When the soldiers won an appeal to have their evidence heard in London rather than Derry, the legal team and the families travelled weekly to hearings at Westminster Central Hall.

Amid all this the lawyers detective work continued.

Mr Madden said: “We were coming up against Saville’s team every now and then. We were doing our own investigation and sourcing our own people. I remember going over to America to meet Luke Haag, a firearms expert, the world’s leading firearms expert in fact, who had a shooting range in the Arizona desert.

“He got hold of an SLR (used by soldiers in Northern Ireland ) to do a demonstration and produced a report.

“So we were saying to Saville ‘we are doing all this work’ and they were saying back ‘no that’s our job’ they didn’t like us doing it”.

The team also hired experts to recreate a virtual reality model of the area where the killings took place.

Ciarán Shiels said: “One side of Rossville Street hadn’t really changed since 1972 but the other side had completely changed because you no longer had the Rossville flats, so we had to reconstruct that, we had a computer expert and architects, we went to the city council and got all the photographs and plans of the area as it would have looked at the time. While the Saville team may not have liked us doing it they took the information from us”.

In June 2010 as Lord Saville delivered his findings, the legal team along with two members of each family were at Derry’s Guildhall from early in the morning, still unaware of what the much anticipated report would say.

“We were allowed in to read it but we weren’t allowed to talk to anyone, they took our phones away and we were locked in a room”, said Mr Madden.

Thousands of people gathered outside the Guildhall and when a thumbs up was seen through an upstairs window a huge cheer went up from the crowd.

Martin Finucane was outside the Guildhall supporting the extended families.

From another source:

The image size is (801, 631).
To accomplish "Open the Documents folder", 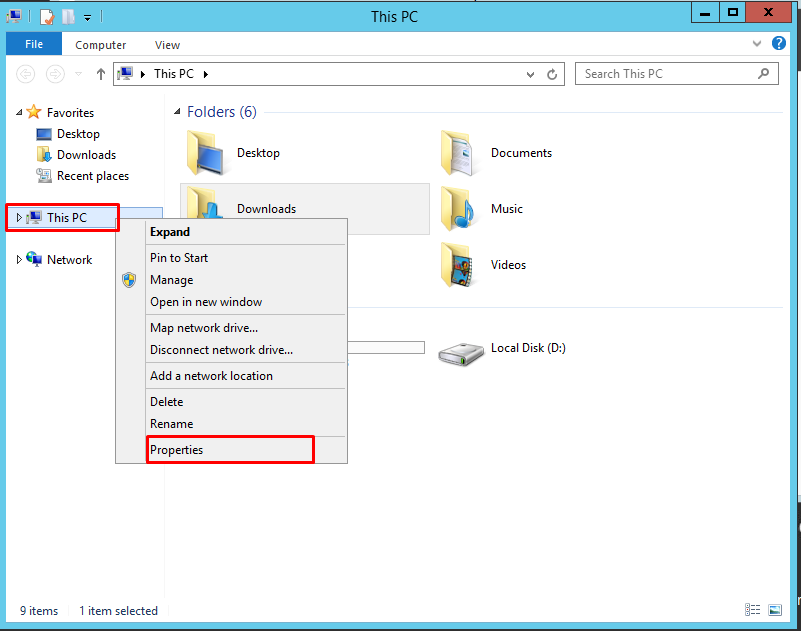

“It was rollercoaster of emotions both inside and outside, people were on edge with anticipation and then we seen the thumbs up and knew that was a good sign”, he said.

“It was emotional for everyone, unbelievable a memorable day for us all.”

The crowd watched on a large screen as the then Prime Minister David Cameron addressed Westminster saying the Bloody Sunday killings were “unjustified and unjustifiable”.

Compensation payments to the families of the dead and injured have only just started to be settled by the Ministry of Defence, almost nine years after Lord Saville’s findings.

Today the families will find out if any of the British soldiers will face criminal charges.

Mr Madden said while the legal test for prosecution appears to have met for a number of the soldiers “it’s obvious that there is a campaign in England with major players in the background agitating against it”.

“Political pressure like that is hard to withstand,” he said.

“Most of the families think there should be prosecutions, one or two think there shouldn’t.

“The families have been very strong and they never forgot we were doing this work when there was no inquiry and not even the hint of an inquiry.

“They campaigned long and hard to profile their case and they’ve given it prominence, and remember this was all caught on camera at the time,” he said.

“I feel we’re almost at the conclusion, if there are prosecutions we are not really involved in that, apart from in a supportive role to the families.

“But I’m very proud of what we’ve achieved, what the families achieved, this was no ordinary job, these were not ordinary circumstances,” Mr Madden added.